What was wrong with me? I wasn't depressed, I am too strong for that, depression is for the weak. I was searching for an answer using my symptoms, but nothing I found struck a chord. Until a friend said, "It sounds like you are depressed". No. Not me. I researched depression despite my denial that it was related to what I was experiencing in any way. It was a check list of my symptoms. I started researching more. Rob Krar popped up and it was as if I was listening to myself trying to explain to my friends what I was going through. Once I knew what I was fighting, it became easier to combat it. I am terrified of returning to that headspace. It is hard to describe. It's like you have no control over your emotions, everything is so bleak, and you are in this dark space, that feels like you will never be able to crawl out off. I eventually quit my job, and now leave Steamboat for the Summers. Being happy with what I am doing in life, is the number one weapon in my arsenal to fight depression. When I start questioning if what I am doing on a day to day basis is making a difference or if I am just moving through my days with no sense of direction or purpose, I know it is time to be proactive. I am aware there will be bad days on occasion, and trust me there are, but if I can avoid sinking into that black hole for extended periods of time, in my mind I am winning.

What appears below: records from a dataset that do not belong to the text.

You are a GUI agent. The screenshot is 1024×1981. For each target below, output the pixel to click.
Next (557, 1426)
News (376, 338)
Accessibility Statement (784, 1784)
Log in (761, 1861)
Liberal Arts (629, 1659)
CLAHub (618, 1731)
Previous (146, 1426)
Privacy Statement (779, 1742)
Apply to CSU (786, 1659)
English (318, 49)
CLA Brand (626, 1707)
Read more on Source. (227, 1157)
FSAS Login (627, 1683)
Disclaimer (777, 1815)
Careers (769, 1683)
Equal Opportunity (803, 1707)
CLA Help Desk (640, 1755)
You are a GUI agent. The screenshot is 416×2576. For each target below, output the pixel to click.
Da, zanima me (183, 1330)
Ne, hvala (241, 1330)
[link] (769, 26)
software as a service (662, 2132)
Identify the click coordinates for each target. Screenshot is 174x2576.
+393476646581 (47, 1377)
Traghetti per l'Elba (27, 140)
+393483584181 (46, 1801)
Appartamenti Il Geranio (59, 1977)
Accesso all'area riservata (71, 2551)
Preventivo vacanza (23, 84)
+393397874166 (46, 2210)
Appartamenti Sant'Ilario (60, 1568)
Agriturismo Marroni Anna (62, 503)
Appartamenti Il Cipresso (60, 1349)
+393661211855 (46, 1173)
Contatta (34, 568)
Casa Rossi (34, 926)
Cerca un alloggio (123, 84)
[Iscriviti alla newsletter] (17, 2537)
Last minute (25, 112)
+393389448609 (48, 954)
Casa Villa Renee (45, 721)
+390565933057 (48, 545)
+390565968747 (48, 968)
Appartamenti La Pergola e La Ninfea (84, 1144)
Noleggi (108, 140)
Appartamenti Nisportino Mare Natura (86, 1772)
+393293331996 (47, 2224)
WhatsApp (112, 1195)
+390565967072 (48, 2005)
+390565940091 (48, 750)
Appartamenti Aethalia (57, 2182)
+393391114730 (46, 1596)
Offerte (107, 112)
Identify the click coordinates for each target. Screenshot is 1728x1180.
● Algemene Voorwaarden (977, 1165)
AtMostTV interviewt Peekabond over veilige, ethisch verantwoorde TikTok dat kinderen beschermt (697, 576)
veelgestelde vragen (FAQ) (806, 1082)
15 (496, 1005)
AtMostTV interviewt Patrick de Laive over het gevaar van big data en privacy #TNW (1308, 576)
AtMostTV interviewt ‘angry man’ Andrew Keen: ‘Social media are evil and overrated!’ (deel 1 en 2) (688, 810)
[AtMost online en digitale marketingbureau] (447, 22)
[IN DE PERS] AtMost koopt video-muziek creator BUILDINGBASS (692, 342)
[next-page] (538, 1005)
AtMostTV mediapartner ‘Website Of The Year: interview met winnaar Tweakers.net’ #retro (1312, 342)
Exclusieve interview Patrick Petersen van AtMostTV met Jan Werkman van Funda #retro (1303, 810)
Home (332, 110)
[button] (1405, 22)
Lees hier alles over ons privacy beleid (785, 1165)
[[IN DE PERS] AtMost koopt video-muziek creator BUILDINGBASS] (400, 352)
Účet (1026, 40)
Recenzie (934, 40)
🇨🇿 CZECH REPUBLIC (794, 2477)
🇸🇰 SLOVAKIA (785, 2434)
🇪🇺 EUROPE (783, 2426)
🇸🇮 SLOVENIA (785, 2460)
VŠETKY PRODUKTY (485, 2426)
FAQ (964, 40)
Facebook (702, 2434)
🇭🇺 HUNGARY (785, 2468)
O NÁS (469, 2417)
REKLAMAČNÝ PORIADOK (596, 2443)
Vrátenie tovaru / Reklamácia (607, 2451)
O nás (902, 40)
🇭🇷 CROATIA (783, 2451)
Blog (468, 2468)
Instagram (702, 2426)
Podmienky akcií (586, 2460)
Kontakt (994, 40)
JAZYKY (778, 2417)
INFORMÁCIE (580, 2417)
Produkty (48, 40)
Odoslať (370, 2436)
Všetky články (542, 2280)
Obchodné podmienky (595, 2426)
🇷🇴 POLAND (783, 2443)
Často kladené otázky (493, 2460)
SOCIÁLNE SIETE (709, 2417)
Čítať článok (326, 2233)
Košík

4 thoughts on “Episode 8 Sabrina Stanley Takes Over the (Ultra) World”

  1. Sabrina is awesome and since you were wondering in the podcast, it was her competiveness and confidence that impressed me in her first interview on irunfar. It’s refreshing to see a wiman that is confident in their abilities and isn’t afraid to say publicly that they want to win. None of that “I’m just here to have fun and see what the day gives me” bs.

  2. Nice tunes for the show! Especially the end!

    This podcast has been great for introducing me to the world of ultra running and training. It really seems like each person is different in their approach. “Trail blazing” seems to be the term in everyone’s results on how to best train for these long hauls!

    Keep it up the good work. This show rocks!

  3. This is a remarkable interview. Sabrina is so straightforward about everything – from her courageous self discovery, relationships with her competition, self assessing her performances, diet discipline, and whether she foam rolls/stretches. Her honesty could be offputting because integrity like hers is so unusual – we aren’t used to it. In this interview I hear a very interesting person who absolutely rejects bull$hit, is willing to work for everything she wants, is strong enough to go it alone if necessary, and will always tell you the truth.